## EXERCISE BRIEF:
Without leaving anything out, print every line of the data.

BEGIN

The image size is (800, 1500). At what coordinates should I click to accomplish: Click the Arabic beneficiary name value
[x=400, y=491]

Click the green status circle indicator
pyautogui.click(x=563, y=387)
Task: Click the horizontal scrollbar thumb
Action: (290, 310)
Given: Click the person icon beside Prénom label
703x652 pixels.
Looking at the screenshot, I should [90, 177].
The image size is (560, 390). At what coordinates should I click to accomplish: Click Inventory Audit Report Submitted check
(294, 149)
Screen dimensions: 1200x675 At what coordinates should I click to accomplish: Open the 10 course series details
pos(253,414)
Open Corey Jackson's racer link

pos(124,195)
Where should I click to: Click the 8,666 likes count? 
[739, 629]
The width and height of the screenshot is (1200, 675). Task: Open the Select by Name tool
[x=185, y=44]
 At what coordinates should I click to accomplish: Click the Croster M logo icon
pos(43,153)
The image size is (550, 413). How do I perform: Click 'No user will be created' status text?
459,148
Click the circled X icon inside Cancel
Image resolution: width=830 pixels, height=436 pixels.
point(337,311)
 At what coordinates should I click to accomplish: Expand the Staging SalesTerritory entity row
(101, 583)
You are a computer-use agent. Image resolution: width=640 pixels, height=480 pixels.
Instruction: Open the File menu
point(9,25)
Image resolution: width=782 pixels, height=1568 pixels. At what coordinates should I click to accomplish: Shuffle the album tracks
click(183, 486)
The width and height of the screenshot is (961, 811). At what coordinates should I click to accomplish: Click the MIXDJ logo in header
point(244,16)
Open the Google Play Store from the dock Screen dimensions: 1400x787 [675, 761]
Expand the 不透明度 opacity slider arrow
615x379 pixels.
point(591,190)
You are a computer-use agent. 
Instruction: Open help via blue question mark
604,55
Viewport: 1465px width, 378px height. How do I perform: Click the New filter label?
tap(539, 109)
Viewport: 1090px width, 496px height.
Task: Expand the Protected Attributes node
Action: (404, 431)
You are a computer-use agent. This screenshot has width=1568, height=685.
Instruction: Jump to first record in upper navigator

END

## REPLY:
The image size is (800, 1500). At what coordinates should I click to accomplish: Click the Arabic beneficiary name value
[x=400, y=491]

Click the green status circle indicator
pyautogui.click(x=563, y=387)
Task: Click the horizontal scrollbar thumb
Action: (290, 310)
Given: Click the person icon beside Prénom label
703x652 pixels.
Looking at the screenshot, I should [90, 177].
The image size is (560, 390). At what coordinates should I click to accomplish: Click Inventory Audit Report Submitted check
(294, 149)
Screen dimensions: 1200x675 At what coordinates should I click to accomplish: Open the 10 course series details
pos(253,414)
Open Corey Jackson's racer link

pos(124,195)
Where should I click to: Click the 8,666 likes count? 
[739, 629]
The width and height of the screenshot is (1200, 675). Task: Open the Select by Name tool
[x=185, y=44]
 At what coordinates should I click to accomplish: Click the Croster M logo icon
pos(43,153)
The image size is (550, 413). How do I perform: Click 'No user will be created' status text?
459,148
Click the circled X icon inside Cancel
Image resolution: width=830 pixels, height=436 pixels.
point(337,311)
 At what coordinates should I click to accomplish: Expand the Staging SalesTerritory entity row
(101, 583)
You are a computer-use agent. Image resolution: width=640 pixels, height=480 pixels.
Instruction: Open the File menu
point(9,25)
Image resolution: width=782 pixels, height=1568 pixels. At what coordinates should I click to accomplish: Shuffle the album tracks
click(183, 486)
The width and height of the screenshot is (961, 811). At what coordinates should I click to accomplish: Click the MIXDJ logo in header
point(244,16)
Open the Google Play Store from the dock Screen dimensions: 1400x787 [675, 761]
Expand the 不透明度 opacity slider arrow
615x379 pixels.
point(591,190)
You are a computer-use agent. 
Instruction: Open help via blue question mark
604,55
Viewport: 1465px width, 378px height. How do I perform: Click the New filter label?
tap(539, 109)
Viewport: 1090px width, 496px height.
Task: Expand the Protected Attributes node
Action: (404, 431)
You are a computer-use agent. This screenshot has width=1568, height=685.
Instruction: Jump to first record in upper navigator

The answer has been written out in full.